## Raw data
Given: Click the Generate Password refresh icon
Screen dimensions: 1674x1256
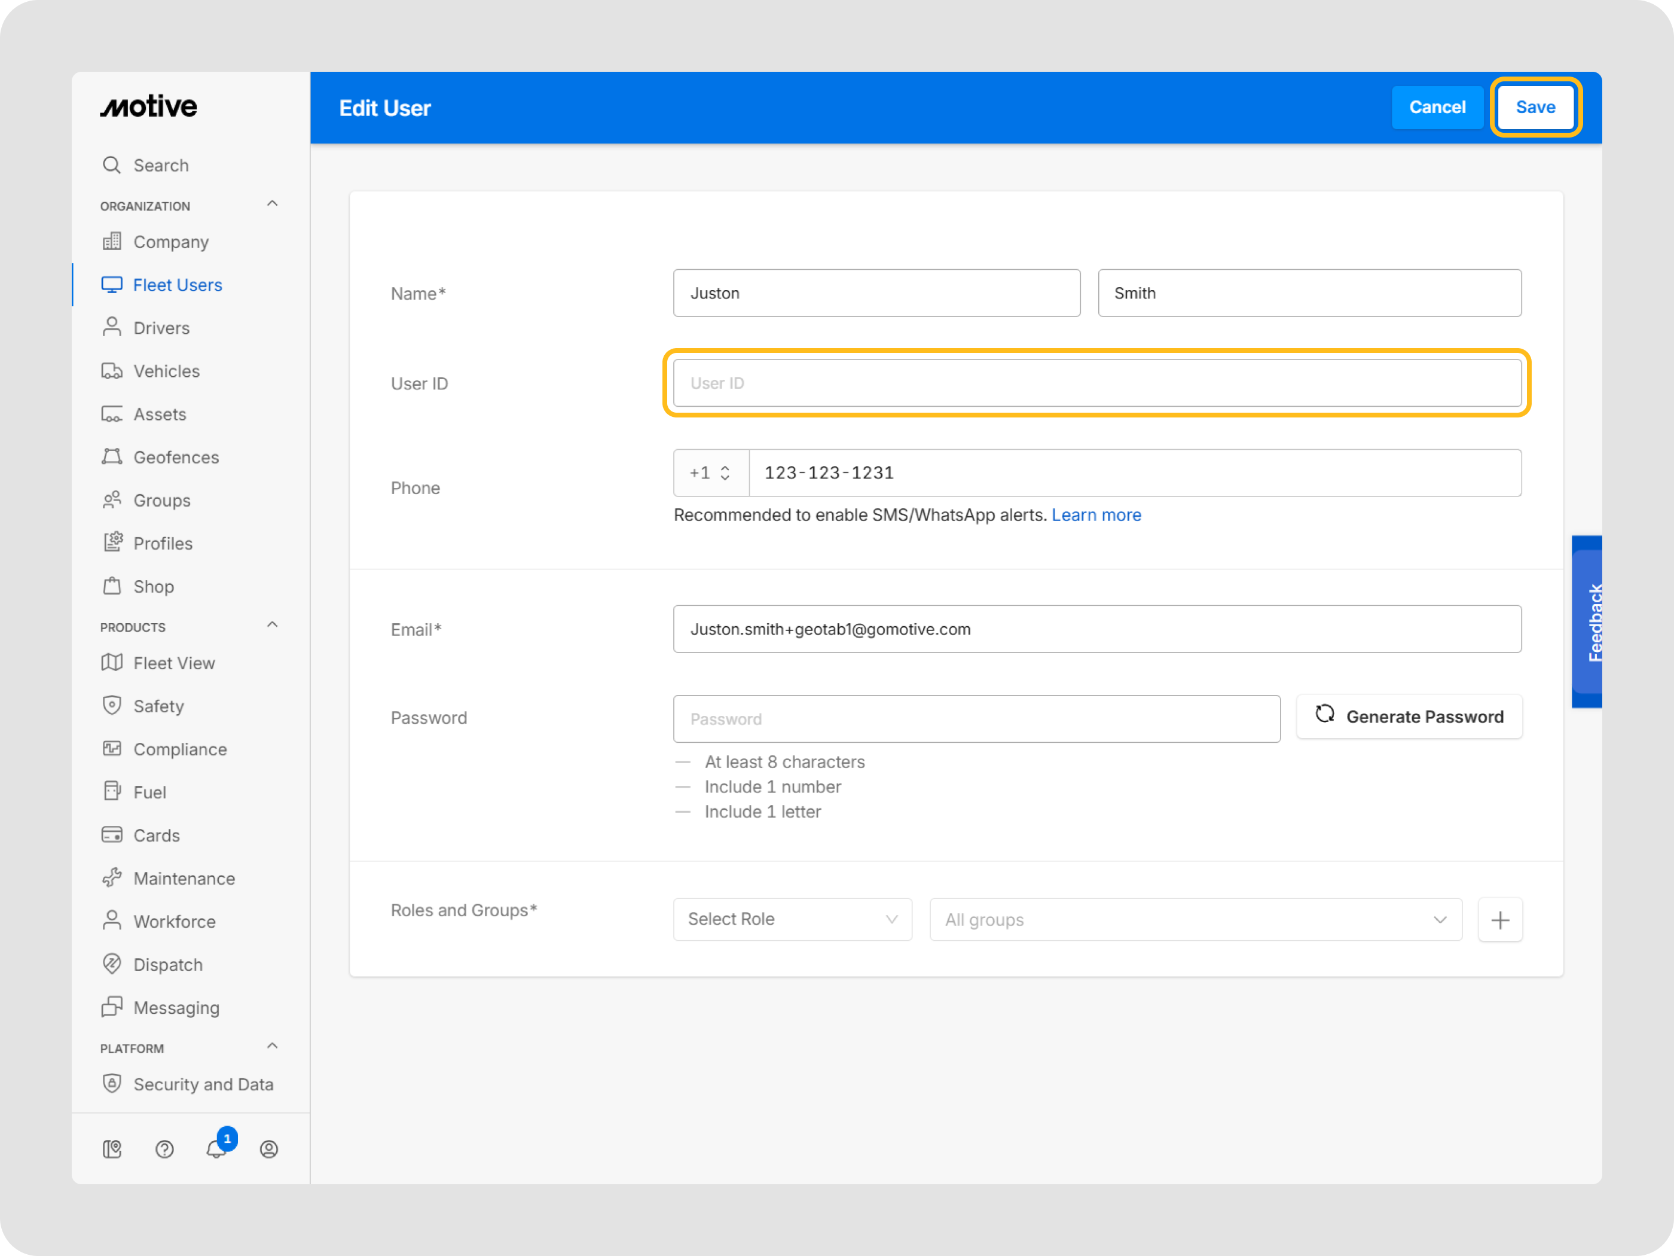Looking at the screenshot, I should coord(1324,714).
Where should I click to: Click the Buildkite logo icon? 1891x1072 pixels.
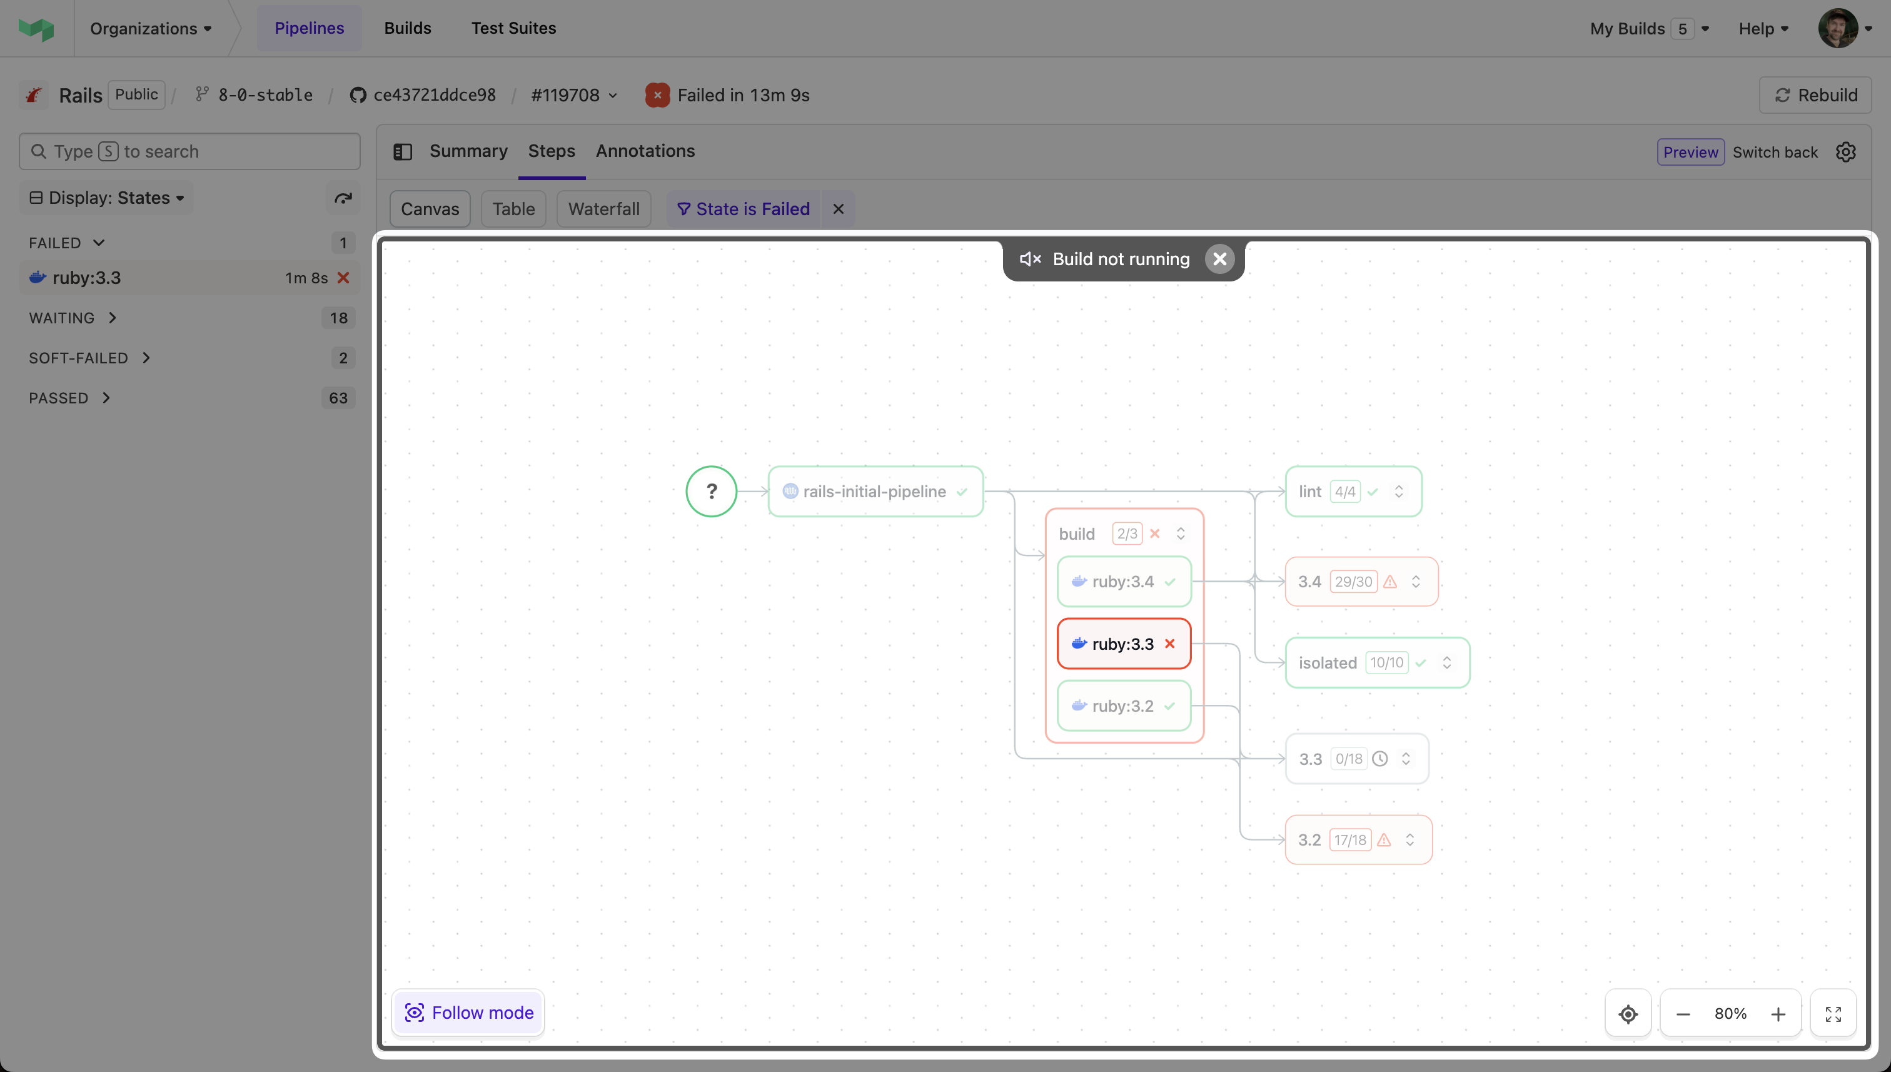[x=35, y=28]
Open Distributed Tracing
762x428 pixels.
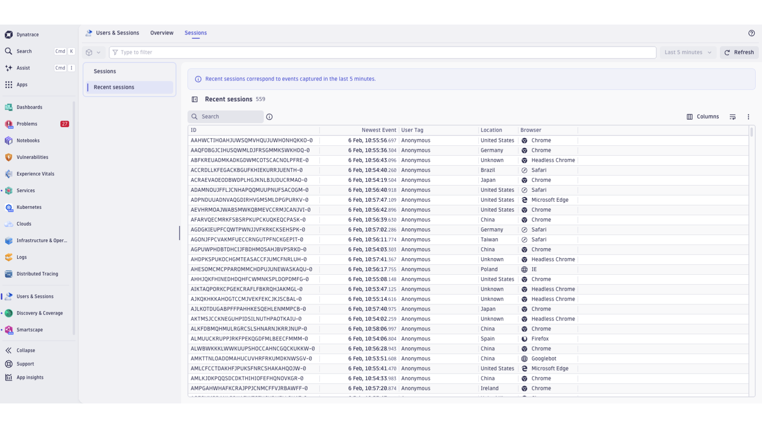point(37,273)
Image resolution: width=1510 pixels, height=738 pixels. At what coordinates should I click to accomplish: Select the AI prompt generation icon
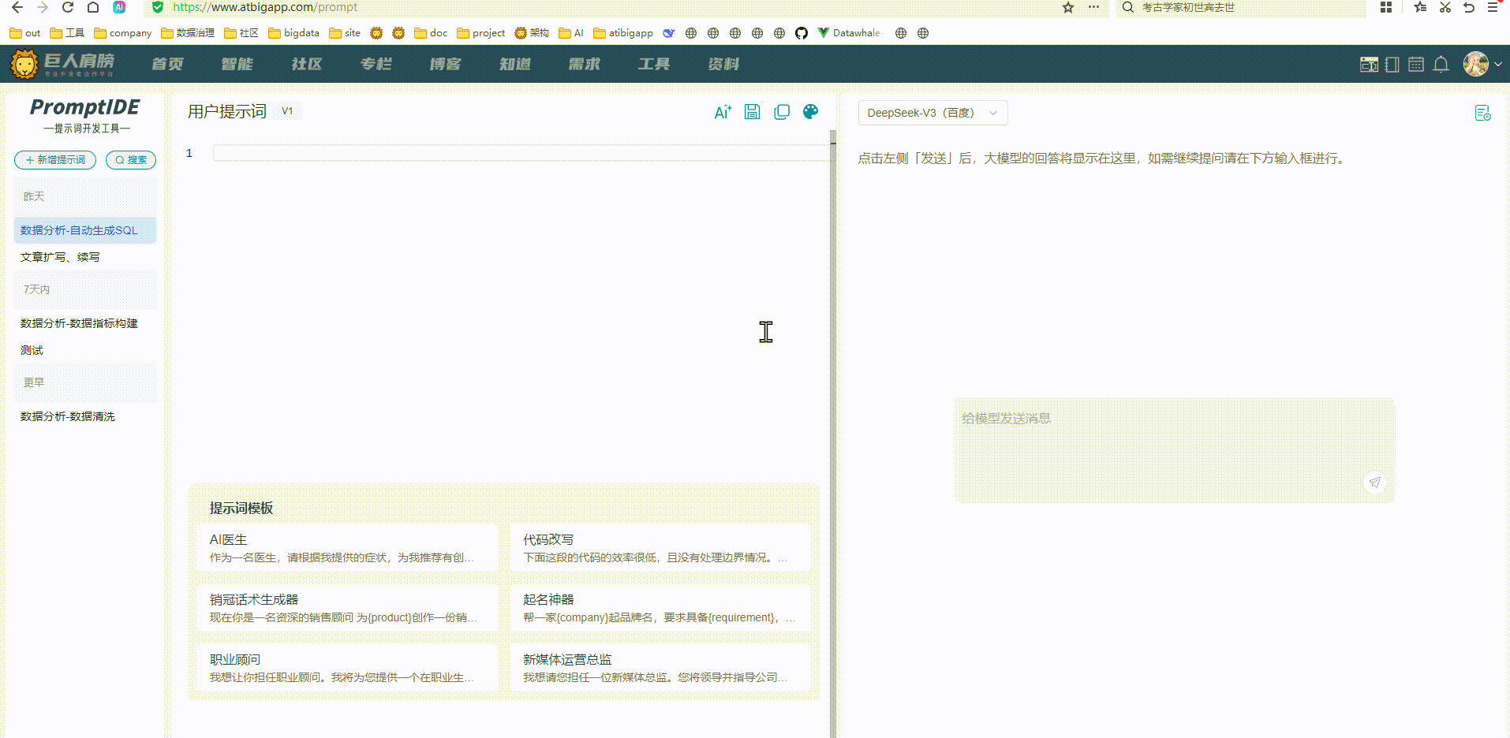point(722,111)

## Assignment
An exact copy of the entries, without any pictures, is what the answer should be.

## Problem solution
Given: Click the Generate Password refresh icon
Screen dimensions: 1674x1256
Looking at the screenshot, I should coord(1324,714).
Where should I click to: Click the Buildkite logo icon? 1891x1072 pixels.
[x=35, y=28]
Open Distributed Tracing
762x428 pixels.
point(37,273)
Image resolution: width=1510 pixels, height=738 pixels. At what coordinates should I click to accomplish: Select the AI prompt generation icon
point(722,111)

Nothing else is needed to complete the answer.